Task prompt: With the exception of the pictures, write out the data below precisely.

Dataset excerpts:
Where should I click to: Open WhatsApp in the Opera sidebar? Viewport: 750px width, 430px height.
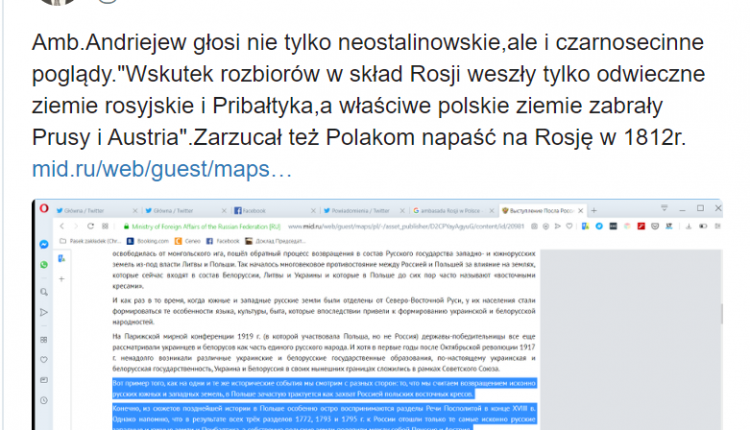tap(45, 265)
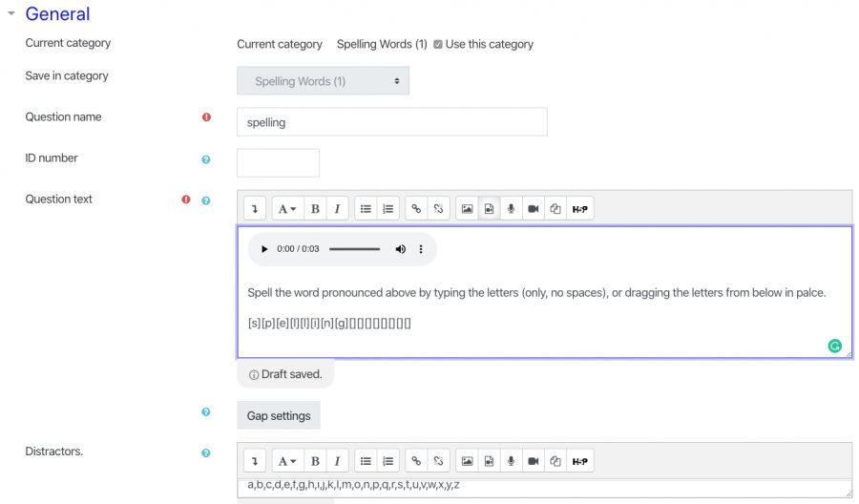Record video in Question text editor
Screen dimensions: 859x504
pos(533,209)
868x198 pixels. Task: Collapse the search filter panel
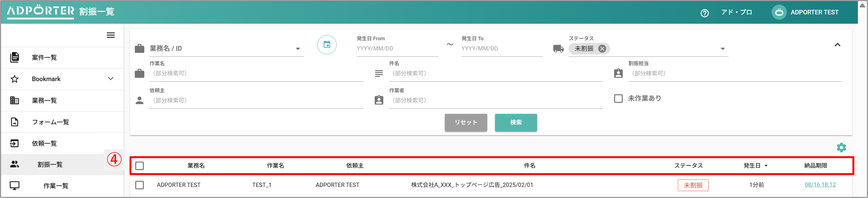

Reply to the exercise:
Where should I click to: Open WhatsApp in the Opera sidebar? Viewport: 750px width, 430px height.
tap(45, 265)
Record video in Question text editor
Screen dimensions: 859x504
pos(533,209)
868x198 pixels. Task: Collapse the search filter panel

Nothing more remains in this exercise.